--- Problem statement ---
Among the lines below, copy exactly those from the one with "Task: Select the Underline text markup tool" through the one with "You are a computer-use", counting both ends.

--- Records for processing ---
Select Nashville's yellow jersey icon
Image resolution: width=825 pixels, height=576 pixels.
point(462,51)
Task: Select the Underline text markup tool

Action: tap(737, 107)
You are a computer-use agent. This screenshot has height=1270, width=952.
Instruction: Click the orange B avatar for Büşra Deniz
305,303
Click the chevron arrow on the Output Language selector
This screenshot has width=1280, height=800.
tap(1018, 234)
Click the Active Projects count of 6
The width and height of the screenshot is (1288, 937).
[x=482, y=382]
...
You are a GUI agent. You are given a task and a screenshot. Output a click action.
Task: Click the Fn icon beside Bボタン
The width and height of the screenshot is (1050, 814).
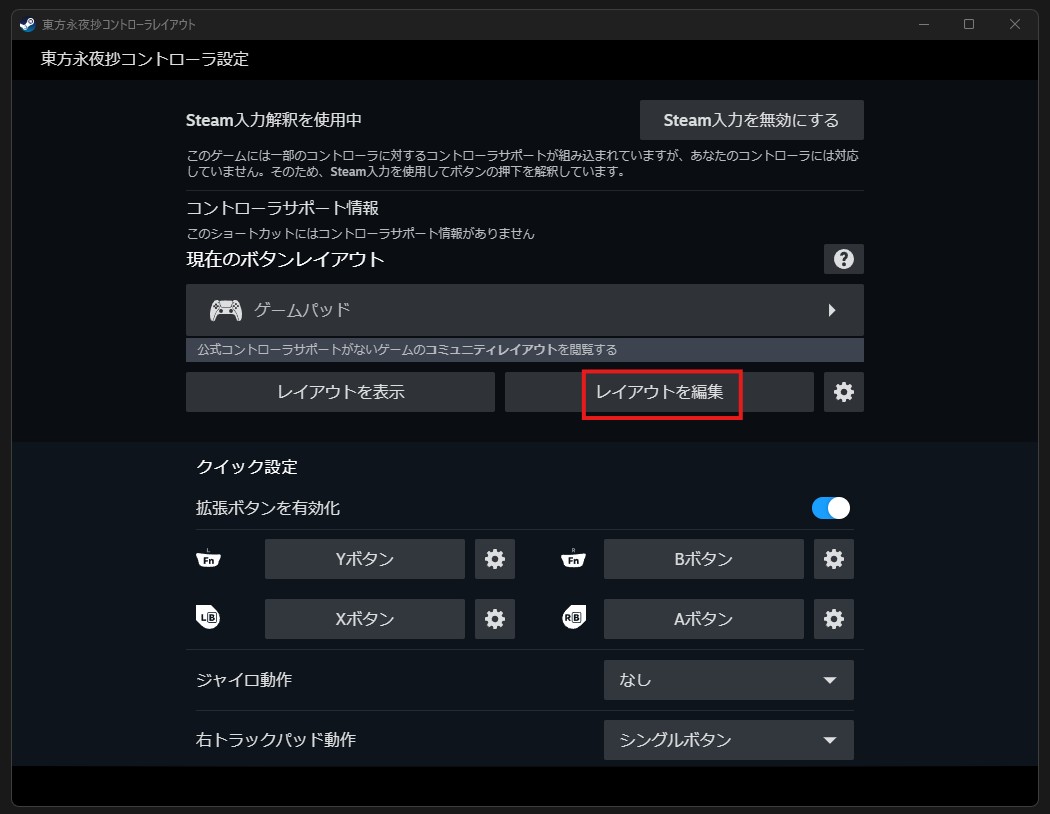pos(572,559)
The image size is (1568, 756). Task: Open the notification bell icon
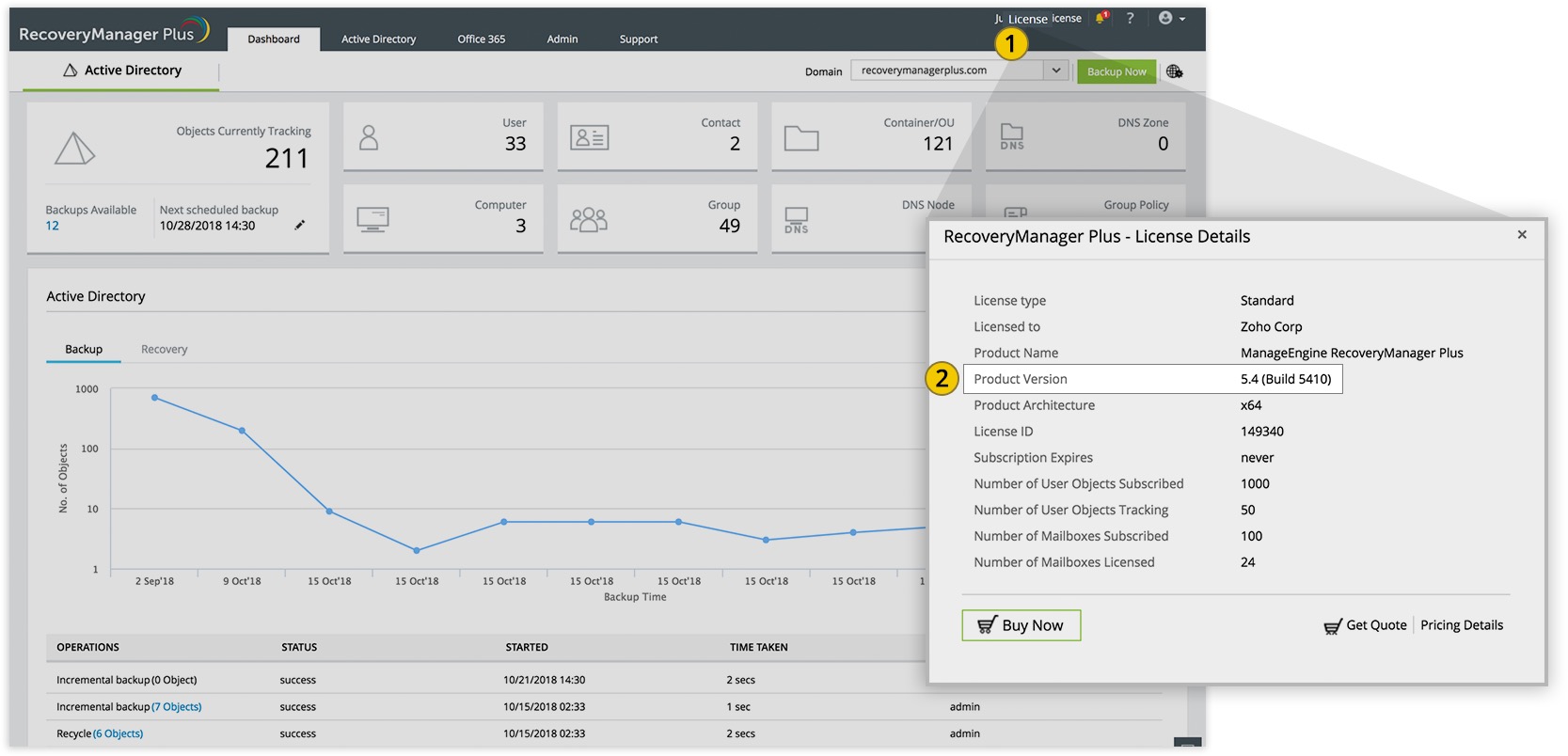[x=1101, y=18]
==
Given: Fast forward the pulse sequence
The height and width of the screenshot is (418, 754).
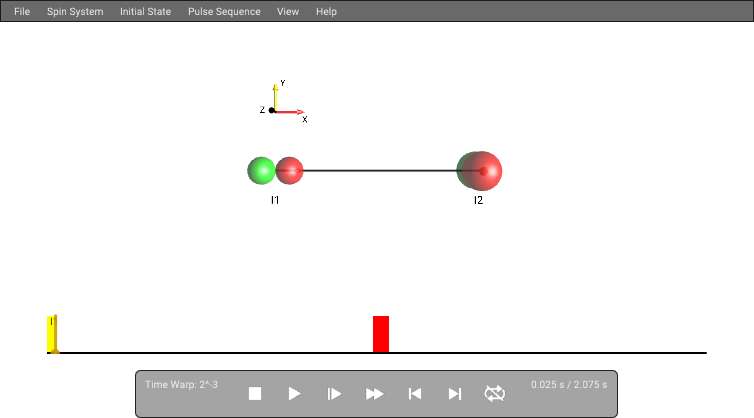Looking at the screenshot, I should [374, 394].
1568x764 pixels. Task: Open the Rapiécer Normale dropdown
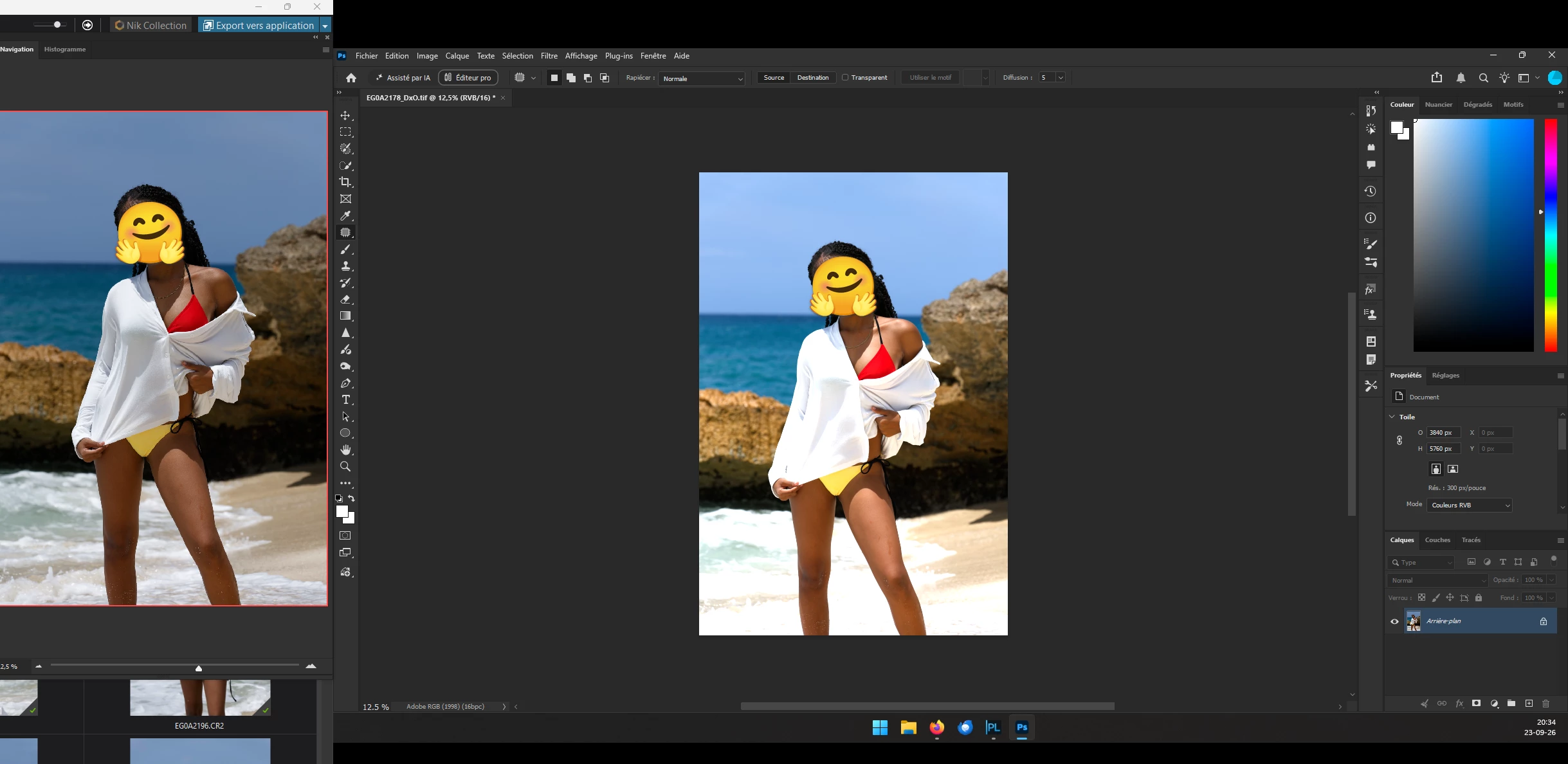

--- Solution for this exercise ---
Task: Select the Underline text markup tool

Action: tap(737, 107)
You are a computer-use agent. This screenshot has height=1270, width=952.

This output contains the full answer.